Particle physics, which I studied at university, always felt to me like some type of science fiction: we can't “see” any of the particles the physicists believe exist – quarks, neutrinos, the Higgs boson - they are too small to be measured by any of today's instrumentation. We can only follow their trails through our world and see where they might have been and what effects they caused.

Scientists use their imagination to “probe” below the surface. How much more imaginative can you get than String Theory: we are all fundamentally made of tiny vibrating strings! But science is based on experimentation and proof, so it is not just enough to have a theory, you must design experiments to attempt to prove or disprove it. Well, actually, nothing can ever be proven to be true: in science there is no absolute truth: there is only the “best fit theory” that has yet to be proved wrong. I also studied Philosophy of Science and was deeply impressed by the logical argument about White Swans and Black Swans: just because up until this point in your life you have only seen White Swans, don't assume Black Swans don't exist. What a healthy attitude towards all of life: expect the unexpected, don't assume you know it all, have seen it all.

Scientists are always searching for the Theory of Everything, the “rules” which will completely explain our world, but all along the road is the debris of theories that were once believed and then proved wrong. Science is dynamic, always on the move, creative, magical. Scientist are always asking “What if...?”. So do fiction writers. Just pick up a copy of New Scientist, for example. Some of the reports on the research that is being carried out sounds more like fiction than fact!

Studying physics taught me that curiosity is a virtue, that asking questions is vital. I may not have continued on into a career in the lab, but I hope I never stop wondering, never stop asking questions.
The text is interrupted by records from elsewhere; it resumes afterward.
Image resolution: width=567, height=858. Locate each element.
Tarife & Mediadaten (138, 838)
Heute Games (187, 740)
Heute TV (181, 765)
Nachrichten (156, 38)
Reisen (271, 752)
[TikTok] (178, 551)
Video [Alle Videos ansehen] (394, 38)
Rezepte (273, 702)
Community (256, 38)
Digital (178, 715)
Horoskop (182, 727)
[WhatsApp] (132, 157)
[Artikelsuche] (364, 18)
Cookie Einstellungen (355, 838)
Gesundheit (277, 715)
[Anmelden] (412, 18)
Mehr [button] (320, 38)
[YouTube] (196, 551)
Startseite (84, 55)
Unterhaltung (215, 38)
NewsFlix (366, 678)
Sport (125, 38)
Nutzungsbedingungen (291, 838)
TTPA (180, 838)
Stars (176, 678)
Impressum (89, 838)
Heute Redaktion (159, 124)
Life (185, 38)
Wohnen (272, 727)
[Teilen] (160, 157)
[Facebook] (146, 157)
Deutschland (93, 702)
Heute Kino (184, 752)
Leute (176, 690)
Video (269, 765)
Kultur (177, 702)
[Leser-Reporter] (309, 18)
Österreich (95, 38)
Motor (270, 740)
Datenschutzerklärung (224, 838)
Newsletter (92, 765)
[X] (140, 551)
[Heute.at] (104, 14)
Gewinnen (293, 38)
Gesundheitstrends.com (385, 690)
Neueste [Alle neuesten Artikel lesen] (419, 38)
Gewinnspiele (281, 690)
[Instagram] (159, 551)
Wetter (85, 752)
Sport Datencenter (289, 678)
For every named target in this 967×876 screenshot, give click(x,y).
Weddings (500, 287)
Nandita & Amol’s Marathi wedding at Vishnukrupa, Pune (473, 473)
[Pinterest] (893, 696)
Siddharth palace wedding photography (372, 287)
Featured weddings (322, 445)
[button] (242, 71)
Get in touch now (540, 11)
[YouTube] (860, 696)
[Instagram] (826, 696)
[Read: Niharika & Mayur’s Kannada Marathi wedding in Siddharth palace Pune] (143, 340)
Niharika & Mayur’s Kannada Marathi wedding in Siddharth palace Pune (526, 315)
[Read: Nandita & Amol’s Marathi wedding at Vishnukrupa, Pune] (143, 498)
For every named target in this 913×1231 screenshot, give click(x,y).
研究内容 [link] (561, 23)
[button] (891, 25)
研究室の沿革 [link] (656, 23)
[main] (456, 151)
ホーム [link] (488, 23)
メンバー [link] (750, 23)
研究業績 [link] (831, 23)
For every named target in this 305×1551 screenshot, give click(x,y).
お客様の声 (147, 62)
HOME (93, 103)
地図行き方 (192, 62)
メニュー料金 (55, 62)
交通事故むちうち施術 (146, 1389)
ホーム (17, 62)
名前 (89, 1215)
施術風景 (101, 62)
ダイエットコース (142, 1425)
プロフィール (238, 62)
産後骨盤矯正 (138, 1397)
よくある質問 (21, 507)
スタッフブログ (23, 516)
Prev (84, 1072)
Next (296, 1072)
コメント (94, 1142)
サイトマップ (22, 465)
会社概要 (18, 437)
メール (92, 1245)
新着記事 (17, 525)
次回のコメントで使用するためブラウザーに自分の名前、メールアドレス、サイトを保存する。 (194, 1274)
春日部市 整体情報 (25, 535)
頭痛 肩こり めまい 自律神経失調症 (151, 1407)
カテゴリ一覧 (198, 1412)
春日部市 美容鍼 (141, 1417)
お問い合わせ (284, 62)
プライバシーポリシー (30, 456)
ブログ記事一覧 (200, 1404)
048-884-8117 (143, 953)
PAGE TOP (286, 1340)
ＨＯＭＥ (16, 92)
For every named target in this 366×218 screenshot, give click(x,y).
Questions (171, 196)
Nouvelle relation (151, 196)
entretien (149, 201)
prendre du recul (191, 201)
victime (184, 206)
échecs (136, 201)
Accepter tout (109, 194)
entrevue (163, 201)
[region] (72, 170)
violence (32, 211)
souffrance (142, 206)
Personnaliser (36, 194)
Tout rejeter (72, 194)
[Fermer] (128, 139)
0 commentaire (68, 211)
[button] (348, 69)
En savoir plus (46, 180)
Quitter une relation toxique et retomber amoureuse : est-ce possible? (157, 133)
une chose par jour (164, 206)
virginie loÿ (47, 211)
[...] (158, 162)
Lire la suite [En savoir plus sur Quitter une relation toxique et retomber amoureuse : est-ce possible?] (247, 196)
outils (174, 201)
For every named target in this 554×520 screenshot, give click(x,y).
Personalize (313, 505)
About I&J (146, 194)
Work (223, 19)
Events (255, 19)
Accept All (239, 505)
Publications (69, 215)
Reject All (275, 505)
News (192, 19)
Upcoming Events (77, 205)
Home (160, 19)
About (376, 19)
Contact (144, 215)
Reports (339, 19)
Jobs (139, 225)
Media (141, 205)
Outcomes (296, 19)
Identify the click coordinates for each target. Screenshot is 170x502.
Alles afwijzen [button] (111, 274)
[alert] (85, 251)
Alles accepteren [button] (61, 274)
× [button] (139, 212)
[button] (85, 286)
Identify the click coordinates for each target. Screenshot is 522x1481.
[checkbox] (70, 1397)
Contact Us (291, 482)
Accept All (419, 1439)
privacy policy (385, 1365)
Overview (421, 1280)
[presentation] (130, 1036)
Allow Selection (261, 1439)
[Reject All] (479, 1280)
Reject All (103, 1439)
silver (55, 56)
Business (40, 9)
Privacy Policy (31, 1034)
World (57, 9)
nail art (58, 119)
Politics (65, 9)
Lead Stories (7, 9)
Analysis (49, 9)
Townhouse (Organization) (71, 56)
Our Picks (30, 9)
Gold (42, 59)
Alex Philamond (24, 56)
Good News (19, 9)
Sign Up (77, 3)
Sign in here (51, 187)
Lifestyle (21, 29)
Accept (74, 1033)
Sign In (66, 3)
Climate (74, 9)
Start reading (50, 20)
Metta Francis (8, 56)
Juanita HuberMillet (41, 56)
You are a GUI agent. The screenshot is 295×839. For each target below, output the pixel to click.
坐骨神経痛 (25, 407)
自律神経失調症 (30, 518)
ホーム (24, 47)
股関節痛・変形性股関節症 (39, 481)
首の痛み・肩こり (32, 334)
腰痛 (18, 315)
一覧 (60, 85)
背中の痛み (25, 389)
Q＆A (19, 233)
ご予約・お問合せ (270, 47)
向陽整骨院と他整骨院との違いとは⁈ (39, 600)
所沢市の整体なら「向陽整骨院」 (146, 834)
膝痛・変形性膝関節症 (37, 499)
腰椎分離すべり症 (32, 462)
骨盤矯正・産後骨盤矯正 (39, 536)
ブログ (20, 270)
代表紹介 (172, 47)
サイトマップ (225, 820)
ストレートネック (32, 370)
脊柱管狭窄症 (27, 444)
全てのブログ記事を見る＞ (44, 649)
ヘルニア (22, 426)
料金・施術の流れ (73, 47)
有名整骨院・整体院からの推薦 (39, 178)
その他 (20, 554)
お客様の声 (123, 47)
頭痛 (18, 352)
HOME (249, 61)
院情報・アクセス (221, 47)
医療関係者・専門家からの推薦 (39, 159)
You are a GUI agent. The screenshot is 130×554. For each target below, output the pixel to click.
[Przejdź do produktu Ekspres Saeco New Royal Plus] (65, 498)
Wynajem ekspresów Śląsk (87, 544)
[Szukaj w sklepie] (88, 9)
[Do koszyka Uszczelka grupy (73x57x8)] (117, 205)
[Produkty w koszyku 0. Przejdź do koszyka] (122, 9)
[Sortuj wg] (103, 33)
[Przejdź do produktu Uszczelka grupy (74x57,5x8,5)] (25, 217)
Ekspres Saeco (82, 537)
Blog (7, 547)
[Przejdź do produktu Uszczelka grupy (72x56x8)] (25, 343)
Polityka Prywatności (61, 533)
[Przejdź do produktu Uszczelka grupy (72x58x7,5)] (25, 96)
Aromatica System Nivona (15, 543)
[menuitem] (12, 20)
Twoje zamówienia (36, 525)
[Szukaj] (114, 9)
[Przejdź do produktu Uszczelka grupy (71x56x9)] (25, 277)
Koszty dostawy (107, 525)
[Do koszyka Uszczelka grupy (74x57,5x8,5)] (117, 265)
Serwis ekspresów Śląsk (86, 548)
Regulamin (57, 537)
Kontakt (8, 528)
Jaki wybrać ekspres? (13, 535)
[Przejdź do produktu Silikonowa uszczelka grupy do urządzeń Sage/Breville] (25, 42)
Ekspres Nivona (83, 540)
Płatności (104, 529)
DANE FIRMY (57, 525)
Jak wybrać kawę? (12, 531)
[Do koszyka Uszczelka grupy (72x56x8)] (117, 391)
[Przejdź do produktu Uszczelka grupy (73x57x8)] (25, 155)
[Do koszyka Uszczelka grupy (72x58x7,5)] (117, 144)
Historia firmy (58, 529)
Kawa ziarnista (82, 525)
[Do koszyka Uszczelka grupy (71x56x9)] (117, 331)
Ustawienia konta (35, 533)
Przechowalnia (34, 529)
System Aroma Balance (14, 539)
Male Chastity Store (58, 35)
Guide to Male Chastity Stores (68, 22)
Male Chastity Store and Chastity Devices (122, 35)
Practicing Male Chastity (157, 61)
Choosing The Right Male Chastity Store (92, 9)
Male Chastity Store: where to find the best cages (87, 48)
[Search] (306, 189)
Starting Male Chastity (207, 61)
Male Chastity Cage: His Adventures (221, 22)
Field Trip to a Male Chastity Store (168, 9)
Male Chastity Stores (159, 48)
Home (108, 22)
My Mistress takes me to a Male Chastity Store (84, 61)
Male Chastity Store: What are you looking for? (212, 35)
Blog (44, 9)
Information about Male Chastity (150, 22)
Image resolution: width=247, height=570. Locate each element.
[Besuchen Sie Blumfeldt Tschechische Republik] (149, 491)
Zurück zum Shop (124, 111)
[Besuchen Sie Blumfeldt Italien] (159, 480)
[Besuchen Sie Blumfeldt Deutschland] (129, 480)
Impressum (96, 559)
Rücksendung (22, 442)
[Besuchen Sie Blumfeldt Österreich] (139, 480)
Thank you so much for having me on your blog and asking me questions!



Next stop on the Virtual Book Tour: Nov 18th, Sue Guiney's Blog

Previous stops on the tour: Literary Minded
, Keeper of the Snails

For more information about Tania's Walking the White Road Virtual book tour, visit HERE!

6 comments:

Clare Dudman said...

Very interesting interview - questions and answers...excellent weirdness (and I mean that as a compliment!)

Tania Hershman said...

Excellent weirdness - what an excellent comment! Thanks for stopping by, Clare. It's fun, this virtual touring!

Sarah Hilary said...

Thanks for this, Vanessa, and Tania. It never fails to astound me, Tania, how you started at a point where I feel no empathy or understanding (I'm talking about science at which I was and am a dunce) and from there wove such wonderful words and stories for which I feel SUCH a connection. Astounding.

Lynne and Sarah said...

This is a great piece, Vanessa and Tania. Thank you. I love that quote about the imagination as a muscle, and used it in my creative writing class this morning! Plaits is a good story - one of my favourites in the collection.

Tania Hershman said...

Sarah, thank you, that means a lot to me, connection is what I guess we are all striving for with this.

Lynne and Sarah (which one of you??), how lovely that I have already been quoted! Thank you!

Debi said...

That weaving together of science and fiction (though not science fiction) reminds me a bit of Primo Levi.

Like Sarah Hilary, my knowledge of science is sketchy at best, but you (and Clare BTW) have a way of drawing in the most science-challenged of readers and making the subject appear fascinating and packed with potential.